Does everyone have a go-to stack? I feel like everyone should have a go-to stack whenever they're starting a new project. Unless of course, you're learning something new, in that case, go wild.
Listed below is the stack I'd go with if I were starting a new project today.
Typescript
Do I sometimes feel like I don't really get it? Is it sometimes a pain? Does it sometimes make you wonder why you even chose to code for a living?
Yes! But, it more than makes up for it when it stops you from shipping broken code to production. So so so many times, I've confidently written a commit message only for the linter to stop me from bringing the entire website down.
I absolutely adore TypeScript and while I am not proud of it, I've become the person who starts a TS project simply to run a couple of lines of code as opposed to going with JS.
Frontend
NextJS: I just love React and NextJS just gives you so much out of the box that I've never really had to look elsewhere.

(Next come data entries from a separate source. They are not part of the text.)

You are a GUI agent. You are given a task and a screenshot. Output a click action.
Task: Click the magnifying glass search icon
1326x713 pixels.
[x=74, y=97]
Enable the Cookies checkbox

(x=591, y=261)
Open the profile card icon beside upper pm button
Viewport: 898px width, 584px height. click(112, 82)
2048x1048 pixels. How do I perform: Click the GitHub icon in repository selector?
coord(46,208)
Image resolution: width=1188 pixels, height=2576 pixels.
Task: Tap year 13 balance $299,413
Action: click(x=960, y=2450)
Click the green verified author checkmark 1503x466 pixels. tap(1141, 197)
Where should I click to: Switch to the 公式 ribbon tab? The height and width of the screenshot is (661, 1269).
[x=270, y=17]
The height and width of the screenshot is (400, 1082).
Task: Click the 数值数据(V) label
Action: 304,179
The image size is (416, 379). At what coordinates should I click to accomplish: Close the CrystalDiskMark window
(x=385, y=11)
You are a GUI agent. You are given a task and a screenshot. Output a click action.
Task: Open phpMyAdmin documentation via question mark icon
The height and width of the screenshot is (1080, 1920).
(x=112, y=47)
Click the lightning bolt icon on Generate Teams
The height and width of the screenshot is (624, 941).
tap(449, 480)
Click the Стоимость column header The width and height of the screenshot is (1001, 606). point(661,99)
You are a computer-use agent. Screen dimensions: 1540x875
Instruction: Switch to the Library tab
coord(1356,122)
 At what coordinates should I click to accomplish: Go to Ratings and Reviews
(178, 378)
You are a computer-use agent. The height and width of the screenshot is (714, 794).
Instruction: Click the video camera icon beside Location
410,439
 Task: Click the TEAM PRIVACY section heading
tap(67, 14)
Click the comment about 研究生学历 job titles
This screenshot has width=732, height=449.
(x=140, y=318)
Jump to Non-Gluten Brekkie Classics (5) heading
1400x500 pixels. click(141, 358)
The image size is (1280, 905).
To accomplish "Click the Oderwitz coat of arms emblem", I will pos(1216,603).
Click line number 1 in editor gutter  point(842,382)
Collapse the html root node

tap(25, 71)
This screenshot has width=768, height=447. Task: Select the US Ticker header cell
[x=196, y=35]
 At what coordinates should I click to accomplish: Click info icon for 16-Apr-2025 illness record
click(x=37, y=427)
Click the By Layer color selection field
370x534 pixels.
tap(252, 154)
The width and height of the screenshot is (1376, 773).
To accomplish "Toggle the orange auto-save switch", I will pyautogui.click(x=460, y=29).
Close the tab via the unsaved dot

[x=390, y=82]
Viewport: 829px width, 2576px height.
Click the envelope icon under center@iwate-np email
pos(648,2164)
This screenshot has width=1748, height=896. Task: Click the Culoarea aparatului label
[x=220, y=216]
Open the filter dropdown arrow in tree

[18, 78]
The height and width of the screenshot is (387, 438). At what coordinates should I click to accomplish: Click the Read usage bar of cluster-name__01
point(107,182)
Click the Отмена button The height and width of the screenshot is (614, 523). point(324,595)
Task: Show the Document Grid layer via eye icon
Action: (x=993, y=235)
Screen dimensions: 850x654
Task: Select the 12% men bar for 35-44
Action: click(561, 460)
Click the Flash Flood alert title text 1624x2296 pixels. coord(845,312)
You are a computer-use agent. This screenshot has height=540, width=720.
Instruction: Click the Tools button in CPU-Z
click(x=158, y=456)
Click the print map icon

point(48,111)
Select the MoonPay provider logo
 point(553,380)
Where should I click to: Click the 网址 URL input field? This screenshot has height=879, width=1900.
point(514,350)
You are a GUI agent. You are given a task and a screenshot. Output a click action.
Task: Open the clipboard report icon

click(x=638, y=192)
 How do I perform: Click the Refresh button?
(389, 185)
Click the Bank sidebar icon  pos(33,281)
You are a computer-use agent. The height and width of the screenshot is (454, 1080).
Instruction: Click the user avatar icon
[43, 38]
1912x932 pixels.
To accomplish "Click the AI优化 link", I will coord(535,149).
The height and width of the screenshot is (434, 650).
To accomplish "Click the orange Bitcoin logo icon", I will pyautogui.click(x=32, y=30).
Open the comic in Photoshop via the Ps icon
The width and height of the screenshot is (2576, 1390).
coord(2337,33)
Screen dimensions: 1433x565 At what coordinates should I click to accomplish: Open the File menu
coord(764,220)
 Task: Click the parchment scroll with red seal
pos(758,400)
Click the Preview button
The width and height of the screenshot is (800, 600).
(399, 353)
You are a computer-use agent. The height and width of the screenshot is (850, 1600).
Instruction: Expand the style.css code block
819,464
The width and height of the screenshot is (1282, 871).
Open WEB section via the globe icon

TailwindCSS: I feel like there's no middle ground when it comes to Tailwind. At least if you're on Twitter. I am very much in the loving it camp and I'd recommend it to anyone and everyone.
This website (if it ever gets released) actually doesn't use Tailwind. It uses Chakra UI. (Why? Read the thing at the start where I talk about going wild when learning something new.) On a more serious note though, I've been meaning to try Chakra UI for a while now and this was just a good excuse to do so.
Backend
NextJS: Hey, that was what your frontend was! Yes, but this is one of the benefits of NextJS. The API routes make it real easy to build an API for your application.
GraphQL: Rest is fine, it really is. But, I just prefer GraphQL these days mostly because of the type-safety across the board and the fact that I don't have to write API endpoints.
I recently came across tRPC which looks really nice because if type-safety is what you're going for, it gives you that out of the box while saving you from all the setup that is required with incorporating GraphQL into your application.
Prisma: Without a doubt, the best ORM I've ever used. Makes it so easy to write queries that I've never really looked elsewhere ever since I started using it.
A special shoutout to Redis which I've started using a lot more recently. Not really for database-y tasks but more for short-lived stuff.